Aplite is a fine to very fine-grained sugary-textured rock of granite composition. It is composed of feldspar, mica and quartz with minor amounts of garnet and tourmaline. Aplite is believed to form via rapid crystallisation from decompressing superheated water vapour, saturated with dissolved granite, deep underground. Most aplite bodies form veins called dikes a few centimetres to meters in thickness. Some aplite occurrences are associated with economic ores of tin and tungsten.
Aplites are usually very fine-grained, white, grey or flesh-coloured, and their constituents are visible only with the help of a magnifying lens.
The aplites of granite areas, for example, are the last part of the magma to crystallize, and correspond in composition to the quartzo-felspathic aggregates which fill up the interspaces between the early minerals in the main body of the rock.
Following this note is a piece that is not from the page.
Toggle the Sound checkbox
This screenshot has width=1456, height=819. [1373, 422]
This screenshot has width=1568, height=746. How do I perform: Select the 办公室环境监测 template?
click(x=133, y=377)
The essential components of the aplites are quartz and alkali felspar (the latter usually orthoclase or microperthite).
Aplite in petrology, the name given to intrusive rock in which quartz and felspar are the dominant minerals.
Dykes and threads of aplite are very frequently to be observed traversing granitic bosses; they occur also, though in less numbers, in syenites, diorites, quartz-diabases and gabbros.
Riebeckite-granites (paisanites) have close affinities to aplites, shown especially in the prevalence of alkali felspars.